Around 5 weeks ago I was doing heavy weighted pullups and I felt a sharp pain in my upper forearm near the bicep. I’ve put a picture below to show where the pain is. It’s now been 5 weeks and whilst I HAVE been recovering and the pain is going away, I’m actually finding it impossible to even do ONE pullup, using just bodyweight. I used to be able to do sets of 12 full range of motion pullups, with 30kg (66lbs) attached to my belt, and it’s making me feel as though I’ll always have this injury. The funny thing is, it’s just when doing pullups and hammer curls, whereas I’ve actually set PRs on all my other lifts, including exercises which use the biceps, which is strange. I only feel pain when doing pullups or hammers.
I went to the hospital about it and had a doctor look at it, but he said that it didn’t have any swelling and seemed fine, but just needed rest. My question is, what kind of injury does this seem like and how long should it take to recover on average? 5 weeks seems quite long and it’s still not fully healed. As mentioned, I can’t even do a single pullup anymore and it’s playing on my mind big time, as it feels like I’ll never be able to go back to my previous pullup strength. I may be being overdramatic though, I don’t know.
Stop trying to do pull ups or it will never heal. If its more on the outside near your elbow, its tennis elbow, if its right where you circled, its probably a muscle strain.
Thanks alpha. Yeah it’s pretty much exactly where I circled, not on the outside as would be the case with tennis elbow. I’ve had to stop pullups since the injury occured, but I’ve been playing mind games with myself over the past few weeks about losing pullup strength. Took me several years of consistent pullups to reach the stage I was at, and whilst it’s not amazing, I was proud of the progress I’d made.
On that note, is there an alternative exercise to pullups which will perhaps still allow me to keep my pullup strength for when I eventually heal properly and can do pullups again? I’ve been switching to lat pulldowns for the time being in place of pullups, but if there’s a better alternative that won’t mess up the healing of my arm that’d be great.
I wouldn’t get so stressed about it. Shit happens, you just need to let it heal. I have “strained” that area before, and it just needs some rest. Just avoid activities that aggravate as best as possible and train around. ICE ICE ICE.
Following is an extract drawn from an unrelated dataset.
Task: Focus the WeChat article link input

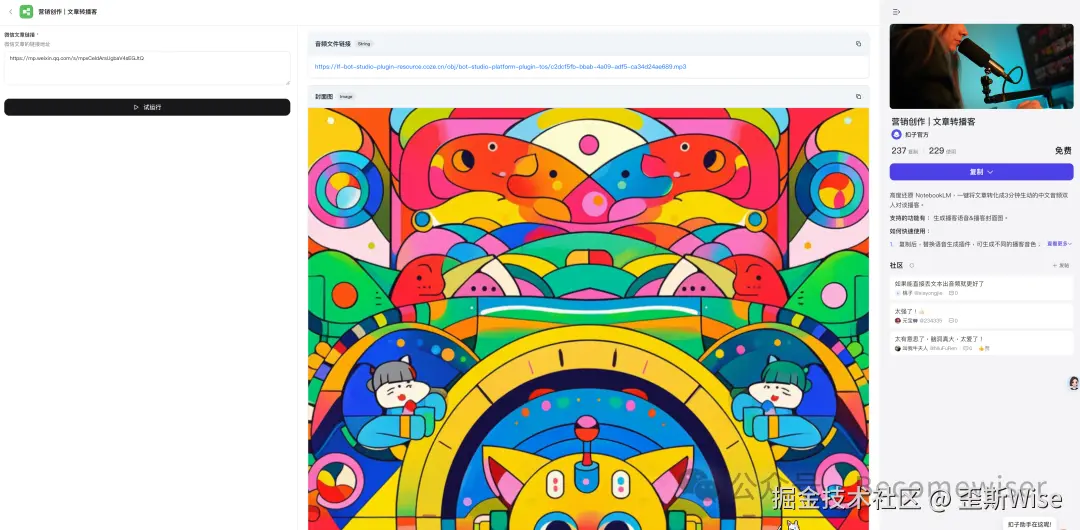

Dan John has written about this before. Middle-age-pullup-syndrome…MAPS. He indicates it comes from doing pullups on a straight bar, and is aggravated by the fixed position of the bar. His solution is to have the hands facing one another, slightly supinated, which means less stress. I would also add rhomboid and lower trap strengthening to the mix. Even though your injury may not be golfer/tennis elbow, it wouldn’t hurt to hedge those bets and strengthen the mid back. Prone T’s and V’s to isolate them, and stick with it, adding reps and weights. Begin to introduce pullups gradually with palms facing one another. Hope that helps.
EDIT: looks like the link isn’t working. I tried googling the article and the IP address was unavailable. Would you mind copying and pasting the relevant text from the article? Cheers
If your mid back is whack and your shoulder blade doesn’t move right it’s hard to use the lat and pull up properly. You end up pulling with all arm, maybe a cocked up wrist and it’s rough on the elbow. I swear a felt my arm bones banging together, right underneath were dude has circled at the top of a pull-up before.
So use the rib meat to pull the forearm/elbow forward, and under the bar Vs back muscles that would pull the forearm back, behind the body and cause elbow issues?
Get the elbows in front of the body, kinda like the semi supinated grip that Benny Hayes/Dan John mentions?
To be honest, I’m not even thinking about the elbow, more the ribcage and shoulder mechanics.
The way I see it, the number one priority for correct pull-ups is being able to get fully overhead cleanly. The two things we need to get a good overhead position is good roundness/curvature of the thoracic spine and posterior ribcage, and a serratus that can drive us into upward rotation.
In my eyes, once we’re in deep upward rotation, the rhomboids are stretched and will thus be able to drive downward rotation of the scap, which we need to be able to execute a pull-up. I wouldn’t want to be doing lots of scapular retraction exercises, since driving lots of scapular retraction will take tension off the lats and low trap, and will flatten the T-Spine and posterior ribcage.
Pull-ups/chin-ups are primarily an up-down motion of the thorax and scaps, so I think it’s best to cue them as such. That’s just my opinion though, and I couldn’t give any real evidence to back myself up.
EDIT:
I thought about it more, and keeping elbows somewhat in front of my body is something I’ve done for a while. I’m pretty certain it applies better tension to lats, seeing as the lats don’t really extend the shoulder past the plane of the body.
What the article, and some of the other articles that I have seen, is suggesting that you put some focus on the lower traps and rhomboids. Not during pullups, but separately performing exercises to strengthen the mid back. For example, prone T’s and V’s, affecting the scapular adductors and depressors. Comparative weakness in this area can result in lateral/medial epicondyle irritation. Straight up and down pullups don’t hit these muscles much, since the lats are really firing.